19 février 2009 | PAR Thomas

gessen_jeunes_gens_tristesAuteur américain d’origine russe, contributeur régulier du New Yorker et du New York Times, Keith Gessen, nous livre son premier roman. Mêlant réflexions historiques, sujets d’actualités politiques, et vie sentimentale, La fabrique des jeunes gens tristes décrit les évolutions d’une jeunesse pleine d’idéaux et d’avenir.

Mark écrit une thèse sur les mencheviks qu’il peine à finir suite à sa récente rupture avec Sacha, son ex-femme. Sam veut être l’auteur du grand roman sioniste, mais n’est jamais allé en Israël et ne parle même pas l’hébreu. Enfin, Keith soutient la candidature d’Al Gore tout en essayant  de se faire un nom dans le monde de la presse politique.

Les « jeunes gens tristes », comme l’écrit ironiquement l’auteur, représentent d’abord l’archétype d’une génération : des jeunes intellectuels qui veulent grandir trop vite, qui ont trop lu, et qui n’ont indéniablement pas assez vu et vécu. Mark et Sacha, déjà, économisent : « Ils économisaient sur le jus d’orange, le pain de mie, ils économisaient sur le café. Sur le ciné, les magazines (…) ». Ils caressent déjà le rêve de la vie de famille et de son coûteux mobilier. Pour ces trois personnages, la tête plongée dans les bouquins, le monde qui les entoure ne semble recéler aucun secret, si ce n’est les affres du sexe et de l’amour, seules choses avec lesquelles ils ont un rapport concret. Peu à peu les premières déceptions se font jour, et ce futur prometteur laisse place à un présent amer. Les belles idées formées à la hâte dans ces jeunes esprits impétueux s’estompent. Puis, vient le moment, où même le désespoir, les regrets, lassent. Il faut prendre des décisions, bonnes ou mauvaises. Au plus près de la réalité, Mark, Keith, et Sam ne sauraient quoi vraiment penser et affirmer avec certitude. Seulement, ils ont vu, et peuvent maintenant donner substance à leurs idées.

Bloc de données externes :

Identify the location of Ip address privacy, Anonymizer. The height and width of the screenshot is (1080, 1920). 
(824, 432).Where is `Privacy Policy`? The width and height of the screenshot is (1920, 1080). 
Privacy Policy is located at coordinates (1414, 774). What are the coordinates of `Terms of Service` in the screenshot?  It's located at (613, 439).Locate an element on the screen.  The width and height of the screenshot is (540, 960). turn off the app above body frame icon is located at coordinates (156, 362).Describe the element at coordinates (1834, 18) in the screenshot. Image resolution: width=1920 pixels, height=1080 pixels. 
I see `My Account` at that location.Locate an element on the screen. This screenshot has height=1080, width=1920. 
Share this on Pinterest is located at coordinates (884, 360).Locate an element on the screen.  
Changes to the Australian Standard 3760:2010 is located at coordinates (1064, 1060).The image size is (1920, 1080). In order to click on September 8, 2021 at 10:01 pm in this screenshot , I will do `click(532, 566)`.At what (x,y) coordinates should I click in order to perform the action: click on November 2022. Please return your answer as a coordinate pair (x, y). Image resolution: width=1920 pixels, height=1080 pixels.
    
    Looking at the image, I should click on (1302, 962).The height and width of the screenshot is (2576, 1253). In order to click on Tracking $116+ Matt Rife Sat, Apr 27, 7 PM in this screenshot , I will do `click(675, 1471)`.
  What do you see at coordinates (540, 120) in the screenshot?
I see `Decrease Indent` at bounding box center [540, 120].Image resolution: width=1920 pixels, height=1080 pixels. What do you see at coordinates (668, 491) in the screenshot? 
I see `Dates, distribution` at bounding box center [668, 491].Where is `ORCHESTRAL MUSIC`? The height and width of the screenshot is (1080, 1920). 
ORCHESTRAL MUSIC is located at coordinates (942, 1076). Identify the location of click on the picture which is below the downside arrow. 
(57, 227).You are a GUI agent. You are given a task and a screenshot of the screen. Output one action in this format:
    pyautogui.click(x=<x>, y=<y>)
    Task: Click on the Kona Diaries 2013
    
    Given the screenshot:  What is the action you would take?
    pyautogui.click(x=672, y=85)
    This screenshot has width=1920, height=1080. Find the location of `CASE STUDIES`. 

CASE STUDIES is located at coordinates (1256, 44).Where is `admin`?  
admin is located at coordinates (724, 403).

Keith Gessen a un style réfléchi, une écriture figée qui porte quelque peu préjudice au début de son roman. L’écriture des premières pages, peu spontanée, contrairement au monde véhément de la jeunesse étudiante qu’il décrit, manque de mordant, et sonne un peu creux. En avançant dans l’histoire, les personnages prennent quelques années et l’auteur, sans doute plus familier avec cet environnement, délie sa plume. Pas complètement toutefois ! Le récit reste très concentré, et aurait mérité d’être dégrossi, tissé de manière plus méticuleuse, afin d’amener plus subtilement les changements importants. Constat somme toute assez logique, pour un livre de trois cents pages contenant trois histoires différentes…

Néanmoins, grâce à des détails historiques et littéraires intéressants – concernant la Russie du XXe siècle notamment -, et des témoignages sur le conflit israélo-palestinien, la lecture est tout de même haletante. Quelques passages préfigurent déjà un talent certain.

Pour un premier roman, le résultat est satisfaisant et prometteur, reste à Keith Gessen à approfondir les thèmes qui lui sont chers et à permettre à sa plume quelques audaces.

La fabrique des jeunes gens tristes, Éditions de l’Olivier, 300 p, février 2009 – 21 euros.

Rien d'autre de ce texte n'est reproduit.